• **Exercise description**
State how many lines of the listing below include the word "tous". Give only the number.

• **Data**
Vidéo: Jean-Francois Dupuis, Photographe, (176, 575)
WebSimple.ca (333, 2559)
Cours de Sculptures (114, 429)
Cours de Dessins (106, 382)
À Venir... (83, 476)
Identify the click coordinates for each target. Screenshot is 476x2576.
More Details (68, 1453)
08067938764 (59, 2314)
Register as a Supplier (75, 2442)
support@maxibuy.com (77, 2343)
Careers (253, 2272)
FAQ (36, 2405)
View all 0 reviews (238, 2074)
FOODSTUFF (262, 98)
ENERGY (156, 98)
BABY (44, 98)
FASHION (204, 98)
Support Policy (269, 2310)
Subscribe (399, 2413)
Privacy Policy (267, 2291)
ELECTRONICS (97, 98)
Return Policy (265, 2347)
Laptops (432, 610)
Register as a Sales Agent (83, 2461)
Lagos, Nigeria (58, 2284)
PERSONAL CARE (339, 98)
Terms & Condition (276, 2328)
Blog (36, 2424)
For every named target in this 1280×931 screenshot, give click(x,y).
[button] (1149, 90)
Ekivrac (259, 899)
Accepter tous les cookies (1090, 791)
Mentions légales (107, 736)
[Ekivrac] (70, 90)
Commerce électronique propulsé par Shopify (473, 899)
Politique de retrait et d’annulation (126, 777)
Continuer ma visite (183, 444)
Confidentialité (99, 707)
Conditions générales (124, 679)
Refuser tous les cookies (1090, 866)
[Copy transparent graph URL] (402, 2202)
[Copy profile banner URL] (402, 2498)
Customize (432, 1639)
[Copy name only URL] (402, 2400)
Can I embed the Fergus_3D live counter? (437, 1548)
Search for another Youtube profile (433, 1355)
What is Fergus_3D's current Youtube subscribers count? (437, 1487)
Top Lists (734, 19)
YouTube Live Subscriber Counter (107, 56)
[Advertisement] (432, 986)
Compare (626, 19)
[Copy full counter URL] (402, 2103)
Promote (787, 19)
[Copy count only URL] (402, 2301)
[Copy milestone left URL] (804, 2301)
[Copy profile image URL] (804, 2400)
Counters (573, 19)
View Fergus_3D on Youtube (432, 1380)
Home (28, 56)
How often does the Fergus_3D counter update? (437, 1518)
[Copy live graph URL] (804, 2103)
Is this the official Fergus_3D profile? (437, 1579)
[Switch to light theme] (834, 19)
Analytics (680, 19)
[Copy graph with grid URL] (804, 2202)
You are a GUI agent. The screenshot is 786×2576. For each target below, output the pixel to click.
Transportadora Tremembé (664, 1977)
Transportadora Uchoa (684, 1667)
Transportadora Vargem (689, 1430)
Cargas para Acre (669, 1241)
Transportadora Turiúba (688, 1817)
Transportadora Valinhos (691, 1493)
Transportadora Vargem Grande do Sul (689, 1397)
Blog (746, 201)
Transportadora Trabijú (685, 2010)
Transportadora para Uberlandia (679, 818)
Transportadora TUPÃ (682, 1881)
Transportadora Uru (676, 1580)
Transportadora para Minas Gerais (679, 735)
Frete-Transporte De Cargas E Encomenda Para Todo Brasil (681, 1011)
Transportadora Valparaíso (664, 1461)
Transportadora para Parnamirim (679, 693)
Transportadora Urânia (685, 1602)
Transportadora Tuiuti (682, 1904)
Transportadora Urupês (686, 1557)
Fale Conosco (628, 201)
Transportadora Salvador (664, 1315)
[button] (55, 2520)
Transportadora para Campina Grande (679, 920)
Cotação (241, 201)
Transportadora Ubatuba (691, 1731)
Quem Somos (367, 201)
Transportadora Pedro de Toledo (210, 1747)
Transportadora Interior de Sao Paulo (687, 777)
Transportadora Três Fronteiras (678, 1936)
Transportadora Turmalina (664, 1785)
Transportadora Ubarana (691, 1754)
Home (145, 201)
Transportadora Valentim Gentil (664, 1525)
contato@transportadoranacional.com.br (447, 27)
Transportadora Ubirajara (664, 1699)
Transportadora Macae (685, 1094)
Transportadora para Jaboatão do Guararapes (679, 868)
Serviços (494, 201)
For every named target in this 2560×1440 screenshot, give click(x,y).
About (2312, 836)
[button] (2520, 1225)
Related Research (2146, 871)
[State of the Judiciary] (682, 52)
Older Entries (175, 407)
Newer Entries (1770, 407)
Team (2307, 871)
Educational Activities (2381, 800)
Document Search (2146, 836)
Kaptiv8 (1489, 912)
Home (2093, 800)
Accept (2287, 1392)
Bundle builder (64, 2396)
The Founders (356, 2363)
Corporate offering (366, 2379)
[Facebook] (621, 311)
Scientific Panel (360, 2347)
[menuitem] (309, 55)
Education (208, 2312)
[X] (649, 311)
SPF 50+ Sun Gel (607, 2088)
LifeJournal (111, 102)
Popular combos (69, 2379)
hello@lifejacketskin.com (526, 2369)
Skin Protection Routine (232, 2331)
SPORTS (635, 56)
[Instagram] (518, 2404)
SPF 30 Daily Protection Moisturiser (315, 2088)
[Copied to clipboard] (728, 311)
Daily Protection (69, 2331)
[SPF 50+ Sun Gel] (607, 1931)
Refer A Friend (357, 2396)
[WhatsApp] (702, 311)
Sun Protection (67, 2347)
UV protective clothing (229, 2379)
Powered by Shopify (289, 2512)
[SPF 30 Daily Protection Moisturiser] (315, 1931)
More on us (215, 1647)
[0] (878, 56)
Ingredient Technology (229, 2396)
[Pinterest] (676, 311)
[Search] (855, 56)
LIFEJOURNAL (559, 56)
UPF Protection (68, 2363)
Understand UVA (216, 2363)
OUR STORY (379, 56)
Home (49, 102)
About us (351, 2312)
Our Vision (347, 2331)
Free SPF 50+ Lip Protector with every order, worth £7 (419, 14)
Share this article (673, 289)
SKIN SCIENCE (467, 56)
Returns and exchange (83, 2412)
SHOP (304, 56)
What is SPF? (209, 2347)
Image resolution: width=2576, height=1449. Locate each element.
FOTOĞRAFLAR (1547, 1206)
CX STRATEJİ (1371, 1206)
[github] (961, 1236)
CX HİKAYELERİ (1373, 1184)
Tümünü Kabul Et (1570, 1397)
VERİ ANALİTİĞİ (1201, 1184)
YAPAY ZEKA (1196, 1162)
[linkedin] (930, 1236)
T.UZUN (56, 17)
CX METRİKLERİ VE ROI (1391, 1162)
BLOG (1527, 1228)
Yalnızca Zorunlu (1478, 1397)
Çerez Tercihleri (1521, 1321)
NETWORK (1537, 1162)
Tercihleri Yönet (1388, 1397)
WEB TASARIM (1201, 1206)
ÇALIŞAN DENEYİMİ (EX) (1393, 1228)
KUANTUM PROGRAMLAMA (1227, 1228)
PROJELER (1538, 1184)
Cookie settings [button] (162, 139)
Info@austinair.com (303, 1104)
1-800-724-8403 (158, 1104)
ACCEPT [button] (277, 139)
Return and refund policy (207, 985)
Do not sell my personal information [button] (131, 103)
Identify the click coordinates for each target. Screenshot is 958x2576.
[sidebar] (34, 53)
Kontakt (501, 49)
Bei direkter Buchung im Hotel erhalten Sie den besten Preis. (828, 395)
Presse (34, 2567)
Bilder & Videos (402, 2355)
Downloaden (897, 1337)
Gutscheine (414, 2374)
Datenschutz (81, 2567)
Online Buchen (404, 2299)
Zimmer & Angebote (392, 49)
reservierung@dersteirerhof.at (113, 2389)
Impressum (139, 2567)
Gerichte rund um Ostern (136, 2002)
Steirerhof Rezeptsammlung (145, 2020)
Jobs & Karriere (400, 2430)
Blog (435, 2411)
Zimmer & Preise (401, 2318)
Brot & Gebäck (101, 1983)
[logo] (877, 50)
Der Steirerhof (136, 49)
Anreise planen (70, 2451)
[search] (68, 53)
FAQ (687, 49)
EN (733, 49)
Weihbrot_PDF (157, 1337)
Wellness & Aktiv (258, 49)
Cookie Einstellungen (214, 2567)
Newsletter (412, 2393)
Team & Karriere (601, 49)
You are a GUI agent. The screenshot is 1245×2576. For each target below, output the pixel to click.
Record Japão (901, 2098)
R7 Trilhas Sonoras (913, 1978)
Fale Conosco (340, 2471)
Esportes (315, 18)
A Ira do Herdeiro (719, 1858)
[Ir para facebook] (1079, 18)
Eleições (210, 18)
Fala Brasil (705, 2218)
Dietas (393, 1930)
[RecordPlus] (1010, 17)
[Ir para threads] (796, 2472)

• **Final answer**
2